▶ Selected text:
But it's back. My stomach burns for relief like my heart burns for love. I'm 26 now. Long before, I imagined that this would be the age at which I'd have a wife and at least one kid with another one on its way. But I'm still a virgin today and most high school students have more relationship miles on their odometers than I have as an adult in his mid 20s. The topic was even brought up last weekend and a couple of women at church assured me that the "right" girl is out there and that I'll meet her someday. The words are so kind and they used to be comforting, but there's a grassy field in my mind with a tombstone that reads: "RIP: Family Plans." I don't say, "When I get married," anymore. I say, "If I get married." No longer, "When I have kids," but "If I have kids." Most people hear my words and conclude that I've lost my faith in love.

Can we stop lying to each other???


Why do so many people find it necessary to assure their single friends that "true love" will come? They're well-meaning words and I know that they're aimed to comfort the downtrodden, but they're not necessarily true. While I realize that this happens quite often outside of Christian circles, it still troubles me that supposedly Bible-believing Christians perpetuate this idea that love will come when you least expect it. There's this widely-circulated philosophy that, "You need to stop trying to find the perfect special someone and focus on being that special someone." To me, it paints this picture of a guy and girl who are made for each other, placed in separate rooms, and preparing for their blind date with each other.

▶ Written request 1:
In the records, give the lines starting with the one that contains "1568x556 pixels. How" and going on through the end of the records as a JSON list of strings, one string per line, with blank lines and pictures left out.
The records are unrelated to the text.

▶ Raw data:
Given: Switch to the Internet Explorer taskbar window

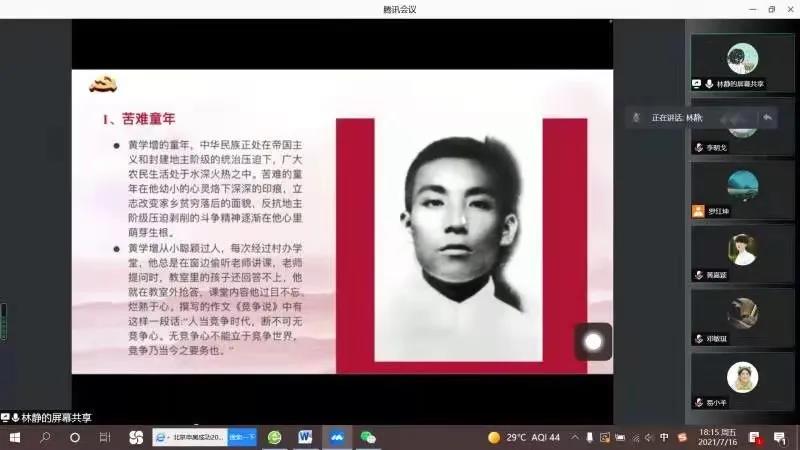Looking at the screenshot, I should [190, 438].
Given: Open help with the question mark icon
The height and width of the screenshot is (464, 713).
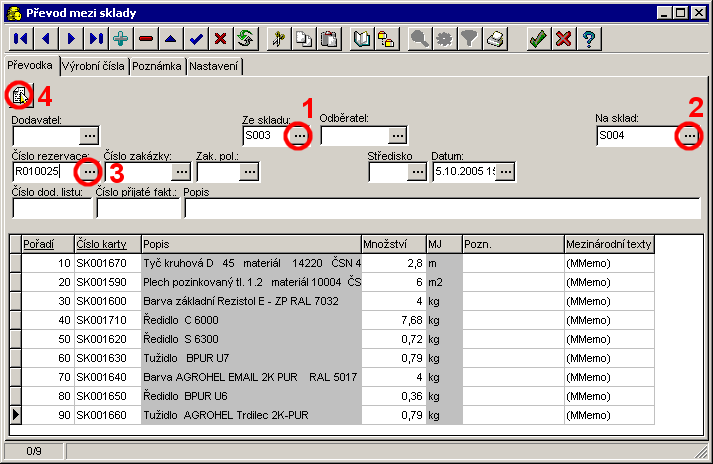Looking at the screenshot, I should [590, 39].
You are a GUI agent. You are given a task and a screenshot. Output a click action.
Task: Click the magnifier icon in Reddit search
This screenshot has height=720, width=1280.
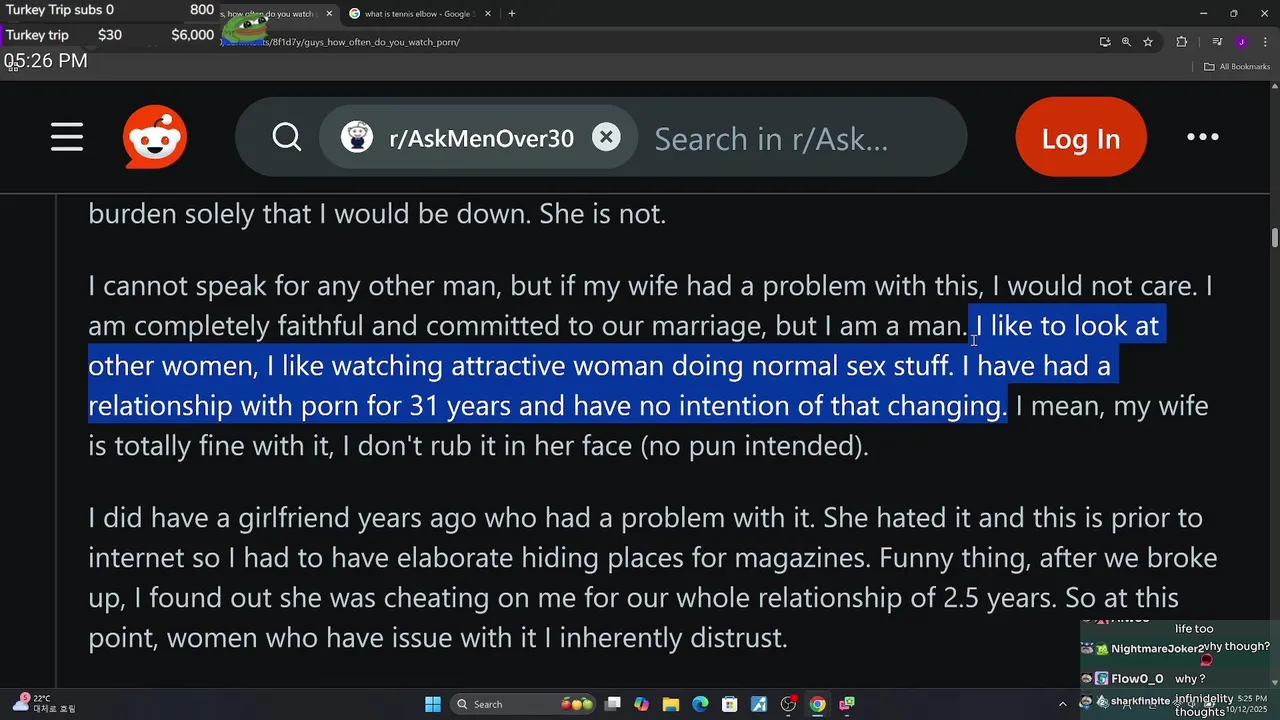pyautogui.click(x=287, y=137)
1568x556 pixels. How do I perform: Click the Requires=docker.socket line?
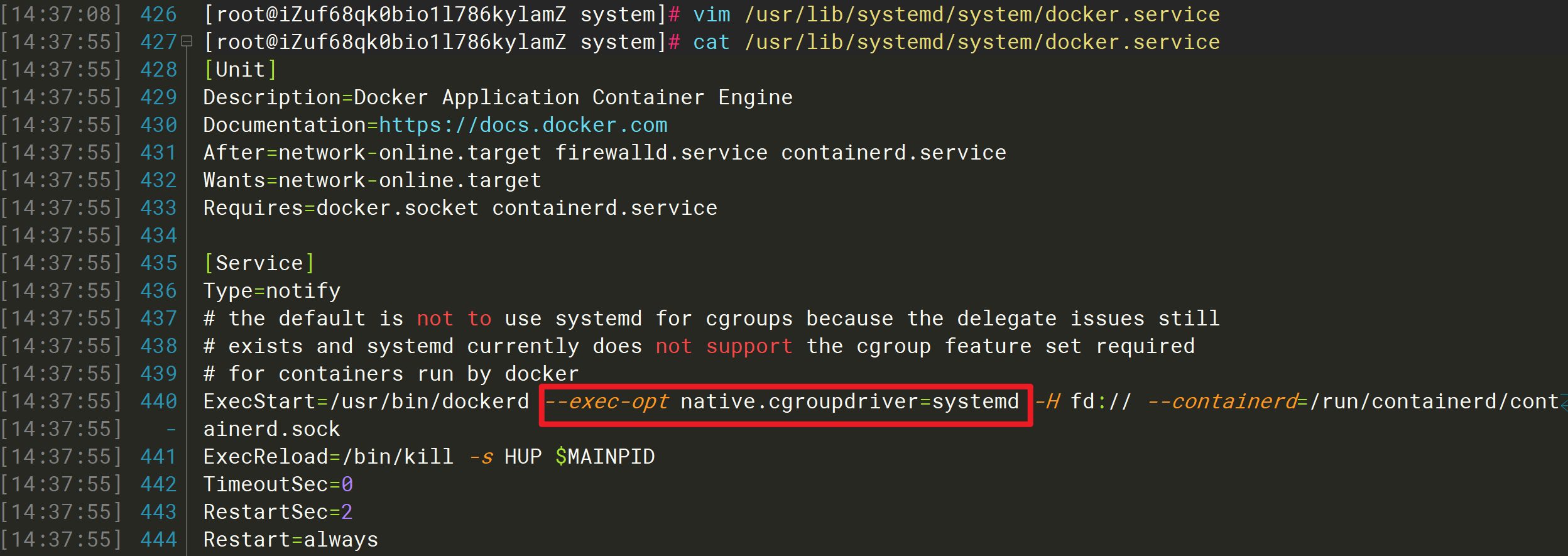[460, 208]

▶ Written request 2:
Translate this sentence from the passage about staying single into Spanish: "Most people hear my words and conclude that I've lost my faith in love."

▶ Full answer 1:
[
  "1568x556 pixels. How do I perform: Click the Requires=docker.socket line?",
  "[460, 208]"
]

▶ Full answer 2:
La mayoría de la gente oye mis palabras y concluye que he perdido la fe en el amor.